→ **Excerpt**
Cameron’s latest album, Rachmaninoff & Poulenc, is a live recording with the Konzerthausorchester Berlin released in April 2019 on Sony Classical, which received the OPUS KLASSIK award in 2020. In spring 2016, following the ECHO winning release of If You Could Read My Mind (2014), his second album for Sony Classical, All You Need is Bach appeared, ‘unconventional’ and ‘supremely agile’ (Rolling Stone). Additionally, Carpenter was the first organist ever to receive a Grammy nomination for his album Revolutionary (2008) which he recorded for Telarc who have also released his Bach recording Cameron Live!
Upcoming European highlights of the 2021/2022 season are performances in Munich, Berlin, Bonn, Zagreb, Budapest and Moscow.
Born in 1981 in Pennsylvania, USA, Carpenter performed J. S. Bach’s ‘Well-Tempered Clavier’ for the first time when he was eleven and became a member of the American Boychoir School in 1992. Besides his mentor Beth Etter, he was taught by John Bertalot and James Litton. At the University of North Carolina School of the Arts he studied composition and organ with John E. Mitchener. Carpenter transcribed more than 100 works for organ, amongst others Mahler’s Symphony No. 5. He composed his first own works during his studies at Juilliard School in New York, from 2000 – 2006, where, at the same time, he also had piano lessons with Miles Fusco. In 2011 his concerto for organ and orchestra ‘The Scandal’ was premiered by Die Deutsche Kammerphilharmonie Bremen at the Kölner Philharmonie. In 2012 he received the Leonard Bernstein Award of the Schleswig-Holstein Musik Festival and was Artist in Residence of Konzerthaus Berlin in the 17/18 season.

→ **Data provided**
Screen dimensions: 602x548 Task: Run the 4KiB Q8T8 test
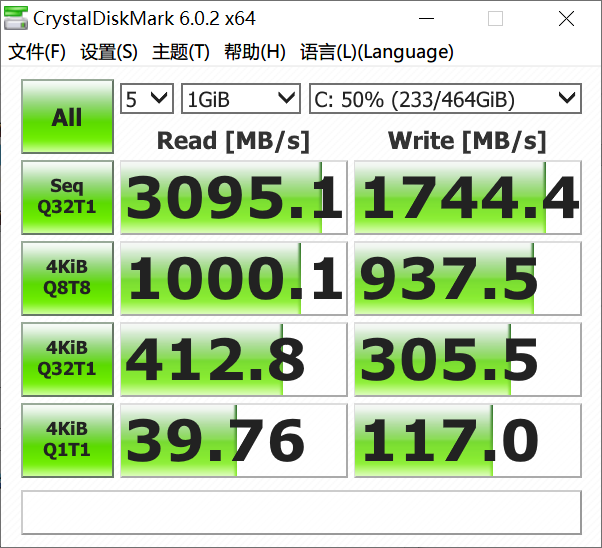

→ **Challenge**
According to the Carpenter biography, which album made him the first organist ever nominated for a Grammy? The data play no part in this.

→ **Output for this exercise**
Revolutionary (2008)